AUFGABE
Schreibe das Interview mit Norman Keil über seine Konzerte nach dem letzten Satz weiter.

TEXT ZUR DURCHSICHT
--------

Kulturgesichter Mittelhessen. Foto: lademann.media

Norman Keil

Singer/Songwriter

 

Wie viele Konzerte hast Du 2019 gespielt und wie viele waren es 2020?

Norman: 2019 habe ich 62 Konzerte gespielt. Das war eigentlich ein ganz geiles Jahr, in dem ich dachte, dass jetzt nach vielen Jahren Aufbauarbeit endlich alles auf dem Weg ist. 2020 habe ich dann gerade einmal fünf Konzerte gespielt – natürlich alles nur Corona-konforme Gigs mit wenig Gage und maximal 50 Besuchern, also nichts Lukratives. Ausgerechnet habe ich auch Anfang des Jahres, bevor das alles losging, gar nicht gespielt - Ende März sollte es losgehen mit der nächsten kleinen Tour. Für dieses Jahr sieht es kaum besser aus: Ich habe drei Sachen angenommen, wo ich angefragt wurde, aber ich vermute, dass das auch noch abgesagt wird. Ich lasse das jetzt auf mich zukommen. Vielleicht melden sich ja ein paar Veranstalter, wenn es jetzt warm wird, spontan und machen kurzfristig irgendwelche geförderten Draußen-Veranstaltungen. Groß „planen“ werde ich aber nichts.

--------

(Gespeicherte Dateneinträge)

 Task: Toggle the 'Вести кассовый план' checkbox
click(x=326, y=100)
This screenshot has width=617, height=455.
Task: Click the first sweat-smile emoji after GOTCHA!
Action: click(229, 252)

--------

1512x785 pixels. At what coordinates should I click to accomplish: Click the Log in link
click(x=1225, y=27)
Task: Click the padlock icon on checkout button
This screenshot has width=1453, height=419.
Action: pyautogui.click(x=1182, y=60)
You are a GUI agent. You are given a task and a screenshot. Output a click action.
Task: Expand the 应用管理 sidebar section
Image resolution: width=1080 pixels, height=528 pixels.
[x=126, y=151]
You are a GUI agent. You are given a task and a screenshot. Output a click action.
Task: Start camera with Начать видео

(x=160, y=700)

--------

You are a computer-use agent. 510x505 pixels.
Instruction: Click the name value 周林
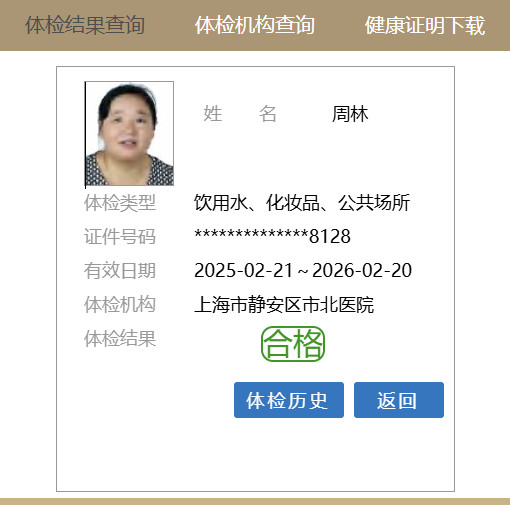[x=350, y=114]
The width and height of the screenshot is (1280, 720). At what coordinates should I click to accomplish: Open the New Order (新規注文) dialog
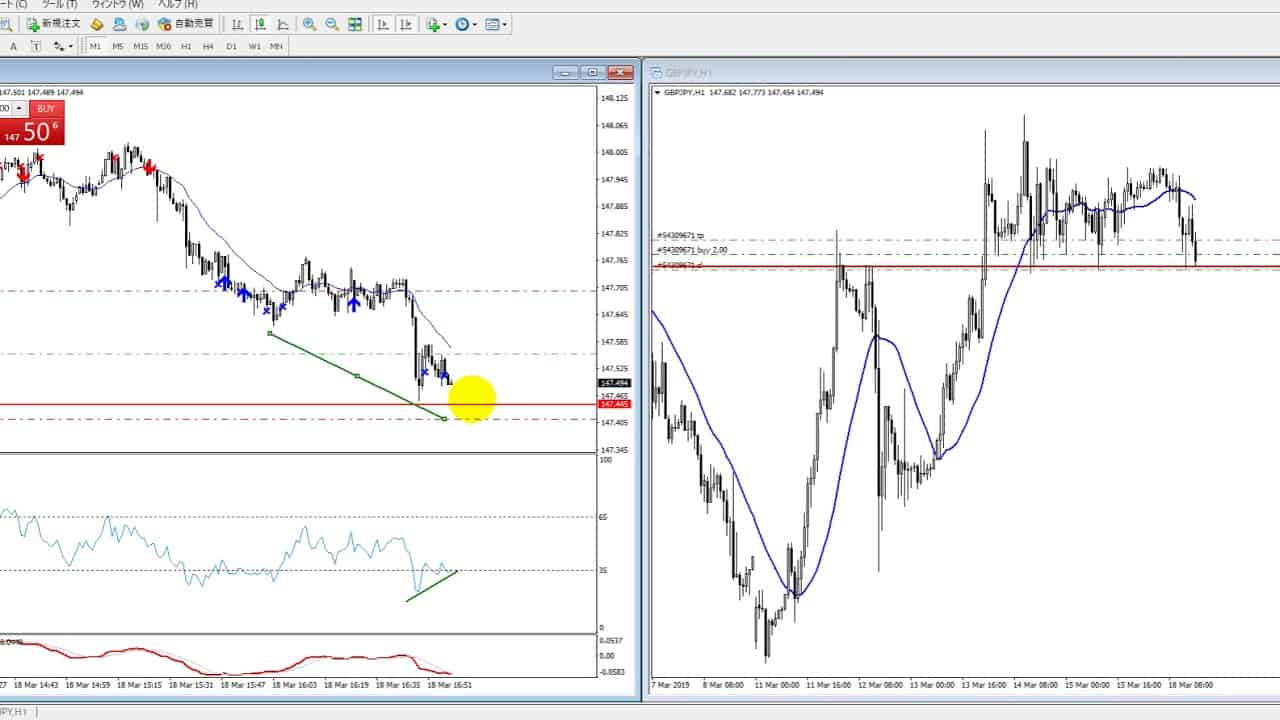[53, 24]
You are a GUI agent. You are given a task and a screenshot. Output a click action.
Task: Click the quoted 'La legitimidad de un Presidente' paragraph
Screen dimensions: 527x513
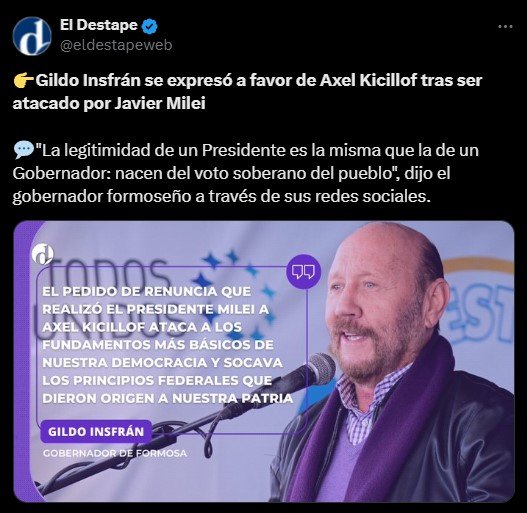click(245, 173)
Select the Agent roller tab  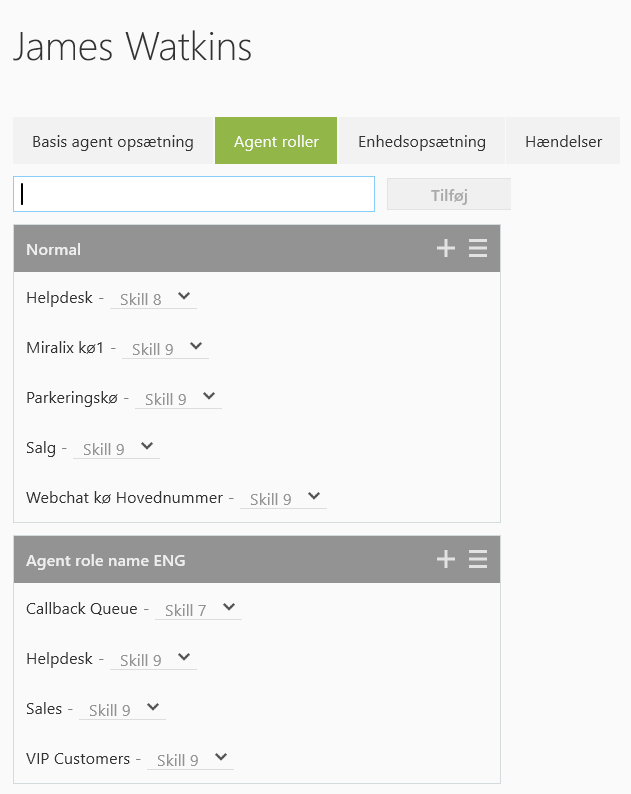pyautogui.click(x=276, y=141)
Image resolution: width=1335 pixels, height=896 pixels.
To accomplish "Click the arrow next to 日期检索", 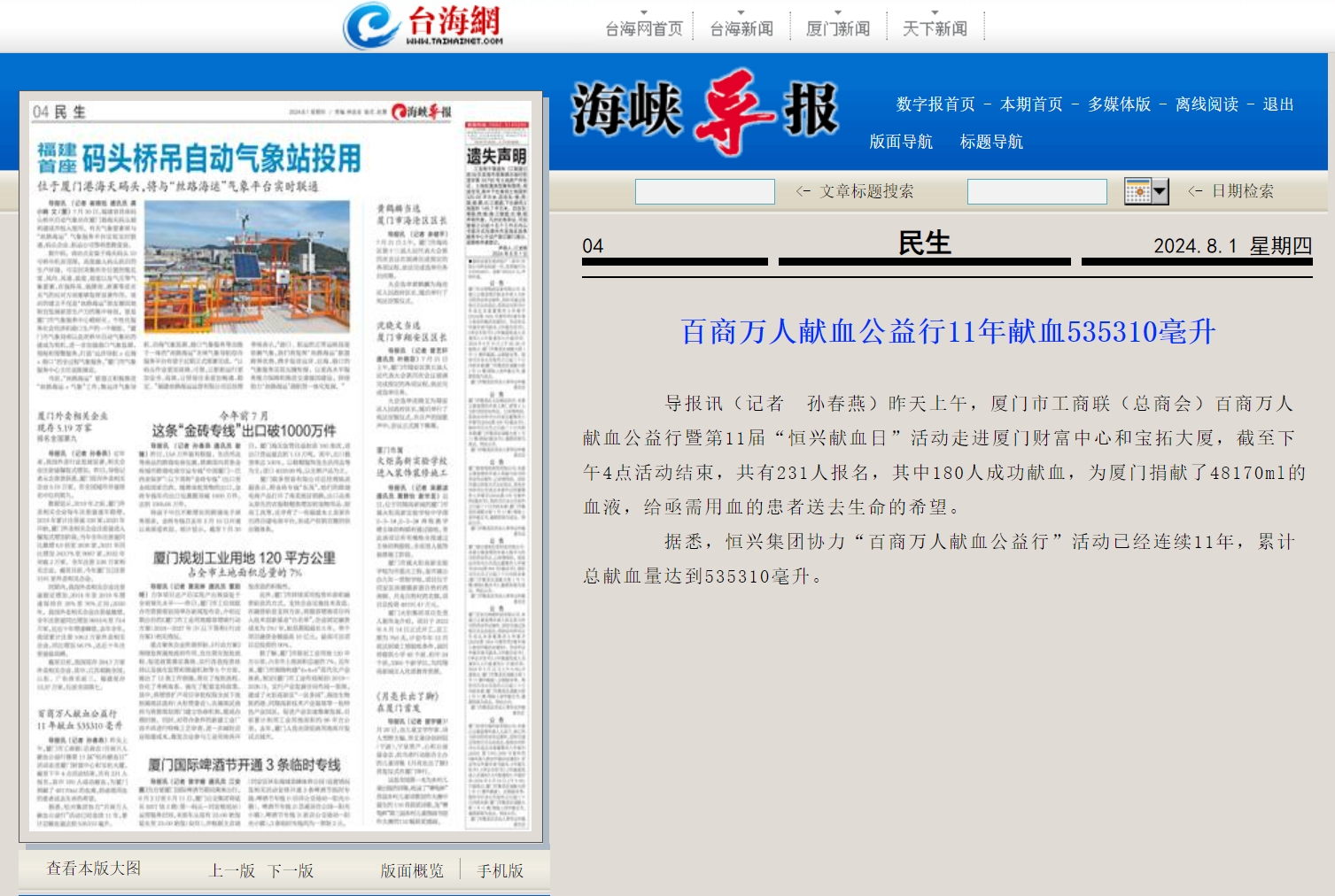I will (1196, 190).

--------

ÜBUNGSERGEBNIS
Wie bist du bisher finanziell über die Runden gekommen?

Norman: 2020 haben mir hauptsächlich meine Fans mit Spenden durchs Jahr geholfen. Mit viel zugedrückten Augen habe ich das hingekriegt und bin da irgendwie durchgekommen. Ansonsten gibt's jetzt erstmal keine Lösung, und dieses Jahr bin ich natürlich auf die Hilfen angewiesen. Ich habe Neustarthilfe bekommen - das ist im Prinzip alles bis zum Sommer, in der Hoffnung, dass da vielleicht doch nochmal irgendwelche kleinen Konzerte machbar sind. Mit der Kohle muss ich jetzt die nächsten Monate haushalten. Bisher kam ich immer über die Runden, aber es ist seit einem Jahr jeden Monat eine Zitterpartie. Da ist dann das Konto auch ganz schnell mal überzogen. Mein Hauptverdienst ist tatsächlich die Live-Musik. Ich habe mir das über viele Jahre so aufgebaut, dass ich rein von den Konzerten lebe. Parallel habe ich übers Jahr verteilt ein paar GEMA-Einnahmen für Songs, die ich geschrieben habe und dafür, dass sie live gespielt werden. Aber auch das wird dieses Jahr alles wegfallen, da das ja rückwirkend gezahlt wird und ich 2020 kaum gespielt habe. Das heißt: 2021 wird noch mal härter werden als das letzte Jahr, denn die GEMA-Einnahmen hatten mir Mitte des vergangenen Jahres ein bisschen den Arsch gerettet. Das fällt jetzt auch weg.

Wie sieht deine derzeitige Lösung aus?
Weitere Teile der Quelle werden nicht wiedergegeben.